Risky Behavior
Writing, reading, and publishing are inherently risky behaviors. They won’t give you STDs, but other unfortunate consequences abound. First of all, being reviewed is a nightmare. You can decline to read your reviews, but reviews drive sales figures,, and if you don’t sell enough copies you are likely to be out of a publisher. The writer works hard to tell the truth as it appears to her—-or him—but someone—maybe many someones—will vehemently disagree. Yet not to tell the truth as you see it would be to stab yourself in the heart. Perhaps, then, it is best not to write, not to publish—except that is what you love to do. When you write, you forget time. You live in a world of music and art—sentences and images—and your one fealty is to your vision. People are going to like this, you think, forgetting that they might not.
What’s more, writing doesn’t feel like a risk when you do it. All you are doing, you think, is solving this problem on this page and that one on that page; what you are doing seems as local as picking up a loaf of bread at the grocery store. But what you see as a loaf of bread, a reader may see as anti-feminist or leftwing or in some other way not in sync with the reader’s view of the world.

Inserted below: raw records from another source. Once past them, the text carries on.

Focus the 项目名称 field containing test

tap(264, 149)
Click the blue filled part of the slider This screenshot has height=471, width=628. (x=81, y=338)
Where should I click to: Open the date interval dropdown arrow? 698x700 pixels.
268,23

Of course, some writers hedge a bit when it comes to telling the truth. Some don’t even especially want to tell the truth; they prefer only to entertain or amuse and there is certainly nothing wrong in being entertaining or amusing, and neither entertainment nor amusement have to drive the truth away. Yet you do like to say what you think and it can be as hard not to think as to think. What, then, is a writer to do?
There is only one answer to that: Write. The world is full of stories about writers whose work was little published (Emily Dickinson) or was downgraded or more or less lost for a time (Shakespeare). No, mostly writers are not recovered from literary exile. And mostly reviewers and critics get things wrong. I’m allowed to say that because I myself write reviews and criticism.

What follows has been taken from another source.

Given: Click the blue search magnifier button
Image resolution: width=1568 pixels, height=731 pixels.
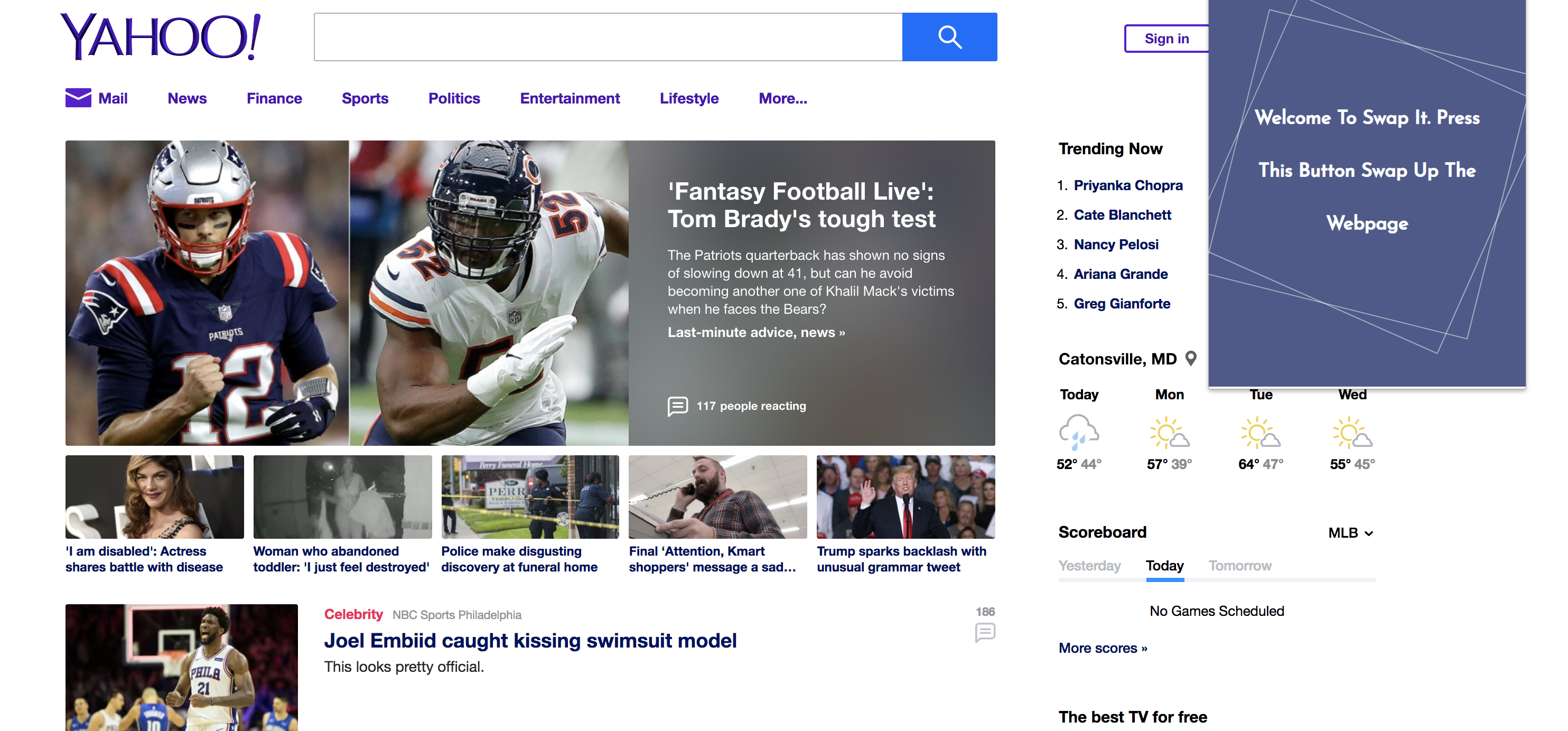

Some of my fictional characters have defined themselves by the risks they take. In my first novel, the main character chose to transfer from one med school to another to be near her boyfriend. Some people thought this was a feminist mistake. But the character was reluctant to allow herself to love, so I thought her action was brave. Another character, in a more recent novel, chose to have a child out of wedlock. I thought that was brave, too. In my newest book, A Kind of Dream, a woman who gave her first baby away returns years later to see her grown child. I think being willing to admit a mistake and face consequences is brave.
Reading is risky too, especially if, like me, you feel you have to read every word of every book you begin. Now that time is getting shorter, I’m learning to let go of books that don’t absorb me. But when I think of the books I more or less stumbled into, I realize how happy I am that I let myself stumble. Writers are readers, and perhaps that is the most important thing. We wanted to become writers because we read books that put the universe in our hands. When you have the universe in your hands, you don’t want to put it down. Ever.